Problem to work on: Reproduce the text of every row below verbatim, leaving out the pictures.

_____

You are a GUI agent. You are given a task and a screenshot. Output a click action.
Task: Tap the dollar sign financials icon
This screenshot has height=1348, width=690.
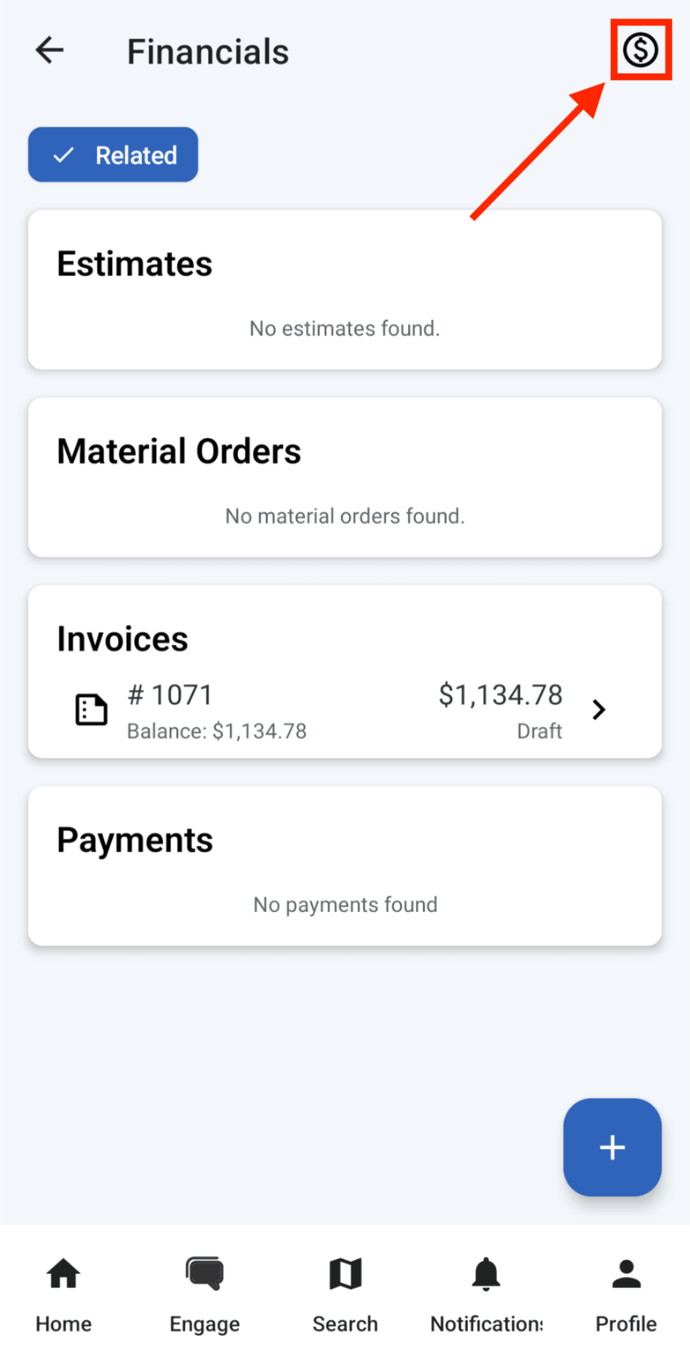[x=641, y=49]
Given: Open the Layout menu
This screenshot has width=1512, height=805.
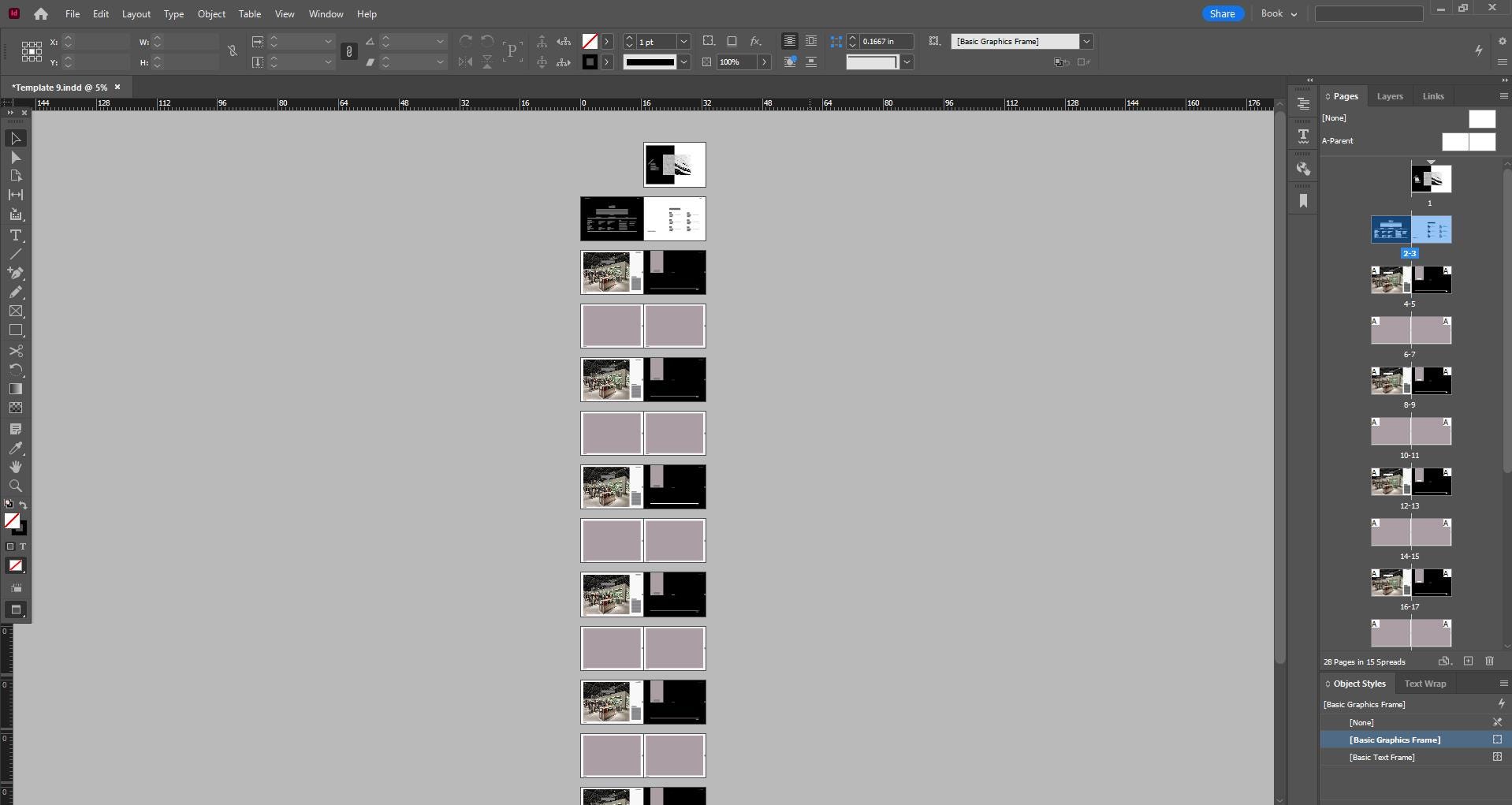Looking at the screenshot, I should [136, 14].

_____

Final result:
You are a GUI agent. You are given a task and a screenshot. Output a click action.
Task: Tap the dollar sign financials icon
This screenshot has height=1348, width=690.
[x=641, y=49]
Given: Open the Layout menu
This screenshot has width=1512, height=805.
Looking at the screenshot, I should [136, 14].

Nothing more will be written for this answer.